Monsieur le président de la République et Madame la (le ?) Ministre n’auraient-ils pas eu vent des premières conclusions de l’expérimentation qu’ils ont lancé (excellente initiative au demeurant) ? Le cabinet qui devait évaluer précisément les résultats de ces six mois n’a-t-il pas remis ses conclusions (c’est bien dommage, espérons qu’il n’a alors pas empoché les 85 000 euros qui devait lui être versé pour son rapport d’évaluation) ?

Ou, pire encore, doit-on comprendre que les pouvoirs publics ne peuvent pas grand-chose pour démocratiser la culture ? Que leur seul levier se limite à la tarification des droits d’entrée ? En quelques mots, est-ce un aveu d’impuissance ? Doit-on se résigner et accepter que la culture ne soit l’affaire que des catégories sociales les plus favorisées, ou, tout au moins, les moins défavorisées ?

Et pourquoi diable n’est-ce pas qu’une affaire de sous ? Pourquoi une partie de la population est-elle encore réfractaire à cette culture pour laquelle, pourtant, elle n’a pas à débourser un sou ?

L’étude du CREDOC (voir plus haut) met l’accent sur le « manque d’intérêt » de ces jeunes « qui vont rarement au musée ». Ce manque d’intérêt est visiblement « un obstacle plus difficile à surmonter que le prix ».

En quelques mots : ces non initiés perçoivent les musées comme des lieux où on s’ennuie. Où ils s’ennuient. Ou tout au moins, où ils s’ennuieraient, puisqu’ils n’y mettent pas les pieds : gratuits ou pas, ils ne voient pas l’intérêt de s’y rendre.

La question qui se pose dès lors est : que faire pour susciter cet intérêt chez ces « non initiés » ?

(La suite très prochainement)

Commentaires

Quel serait l'intérêt, du point de vue des services publics, de la démocratisation des musées ? Une telle mesure demanderait des efforts (et donc des financements) considérables : réorganisation des collections, accent mis sur l'interactivité, etc... Tout ça, il faut bien le dire, pour un retour sur investissement nul ou presque. En ces temps de crise (tiens, un poncif...) il est peu probable que ce genre d'effort fasse partie des priorités d'un gouvernement.

De plus, le "noyau dur" des visiteurs (payants) étant à mon sens plutôt âgé et conservateur (cliché ?), il y a un risque d'indignation générale lorsque des survêtements Sergio Tacchini jaunes poussin seront aperçus s'extasiant devant la Victoire de Samothrace ou un tiki marquisien. Et donc, une baisse de la fréquentation (payante). Ce qui est Mal.

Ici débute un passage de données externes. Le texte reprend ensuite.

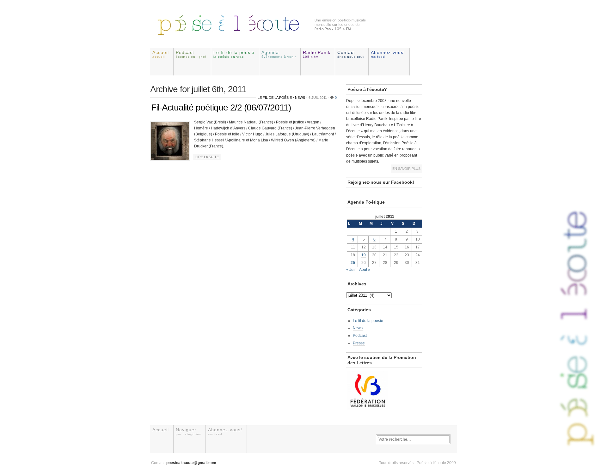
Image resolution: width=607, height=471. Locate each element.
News (300, 97)
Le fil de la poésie (233, 54)
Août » (364, 269)
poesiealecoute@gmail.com (191, 463)
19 (363, 255)
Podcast (191, 54)
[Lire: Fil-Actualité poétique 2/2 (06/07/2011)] (170, 158)
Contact (350, 54)
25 (353, 262)
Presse (359, 343)
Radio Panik (316, 54)
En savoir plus (406, 168)
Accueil (160, 54)
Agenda (278, 54)
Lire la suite (207, 157)
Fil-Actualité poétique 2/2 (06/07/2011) (221, 107)
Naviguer (188, 431)
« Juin (351, 269)
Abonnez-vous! (388, 54)
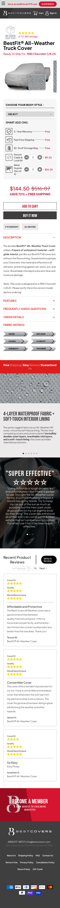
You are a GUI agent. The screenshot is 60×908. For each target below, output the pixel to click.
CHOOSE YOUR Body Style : (25, 104)
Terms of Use (12, 862)
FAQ (38, 855)
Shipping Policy (25, 855)
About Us (11, 855)
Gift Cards (37, 869)
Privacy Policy (27, 862)
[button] (23, 453)
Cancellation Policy (45, 862)
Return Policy (24, 869)
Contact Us (47, 855)
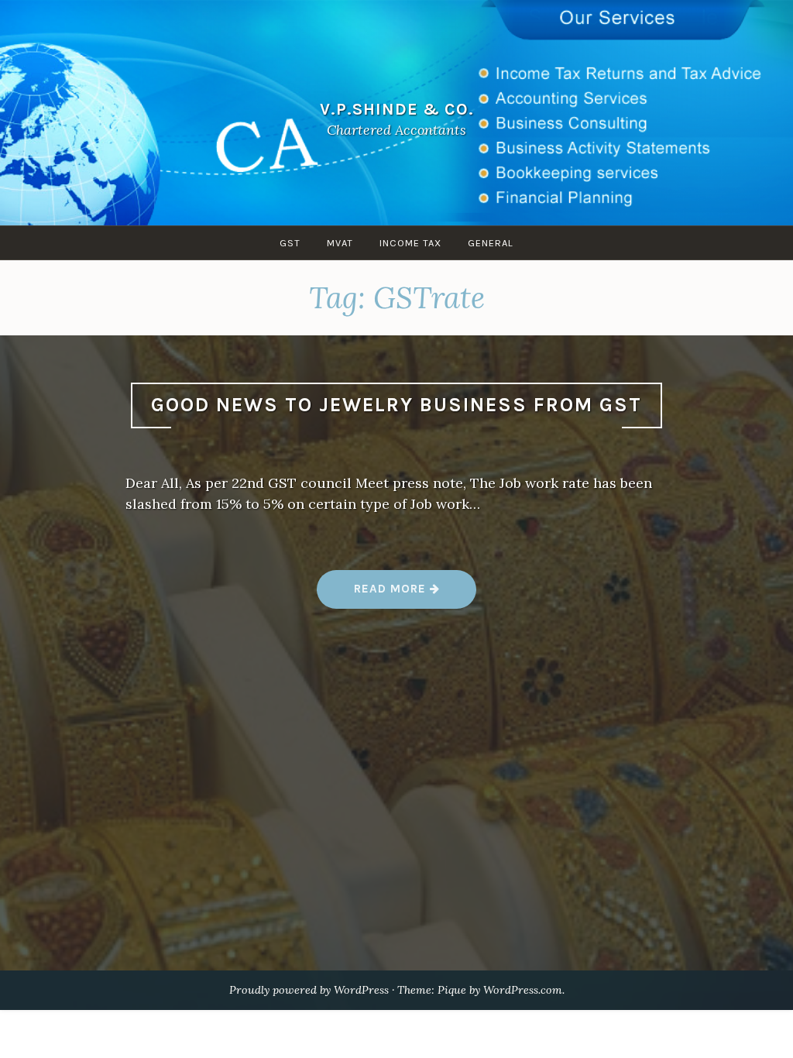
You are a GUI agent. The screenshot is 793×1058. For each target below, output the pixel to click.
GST (290, 243)
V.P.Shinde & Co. (397, 109)
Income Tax (410, 243)
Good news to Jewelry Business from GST (396, 404)
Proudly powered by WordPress (309, 990)
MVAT (340, 243)
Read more (415, 594)
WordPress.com (522, 990)
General (490, 243)
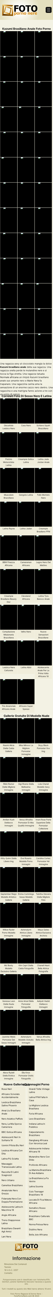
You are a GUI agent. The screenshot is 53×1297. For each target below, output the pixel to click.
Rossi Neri (7, 1089)
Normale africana (9, 377)
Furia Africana (36, 1113)
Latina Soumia (36, 1186)
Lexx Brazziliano (37, 1118)
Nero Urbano (8, 1180)
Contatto (8, 1273)
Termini (7, 1267)
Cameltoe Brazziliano (12, 1185)
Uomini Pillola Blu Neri (13, 1145)
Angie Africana (9, 1215)
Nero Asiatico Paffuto (12, 1118)
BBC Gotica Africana (12, 1132)
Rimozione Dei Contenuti (15, 1264)
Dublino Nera (35, 1229)
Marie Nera (33, 380)
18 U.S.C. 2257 (11, 1270)
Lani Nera (6, 1236)
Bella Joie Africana (38, 1234)
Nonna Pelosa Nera (38, 1224)
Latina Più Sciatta (10, 1158)
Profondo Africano (38, 1165)
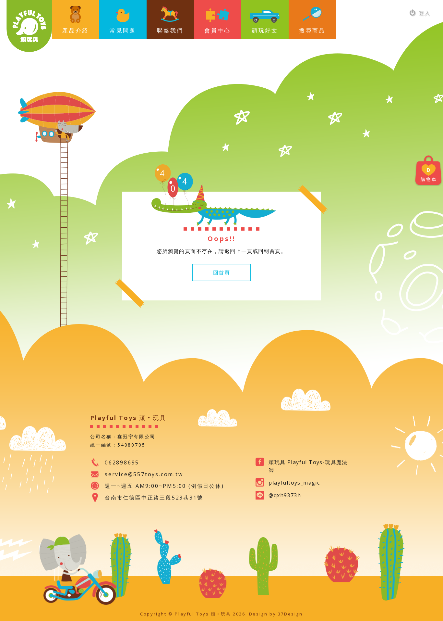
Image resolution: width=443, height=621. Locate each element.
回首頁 (221, 272)
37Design (290, 614)
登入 (423, 13)
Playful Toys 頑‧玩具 (29, 26)
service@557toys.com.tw (144, 474)
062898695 (122, 462)
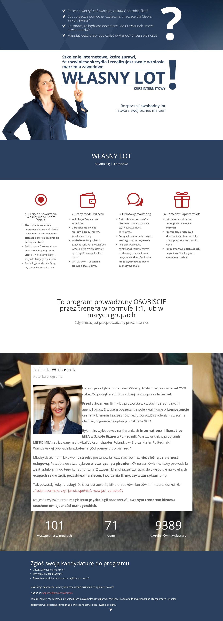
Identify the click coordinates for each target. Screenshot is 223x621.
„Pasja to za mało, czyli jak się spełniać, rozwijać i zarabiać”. (78, 490)
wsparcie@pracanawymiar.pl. (57, 592)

Une des éventuelles solution serait alors peut-être un recours massif (plus massif qu'aujourd'hui) au mécénat. Les banques, par exemples, ces "boucs émissaires"* injustement traînés dans la boue aurait peut-être besoin de redorer leur blason. Et avec un certain montant en milliards d'argent public dans leur coffre, une participation accrue dans ce genre d'opération pourrait être au bénéfice de toutes les parties...



* Georges Pauget, président de la Fédération des Banques Françaises, en réponse à la demande du chef de l'Etat que les patrons de banques renoncent à leur bonus pour 2008.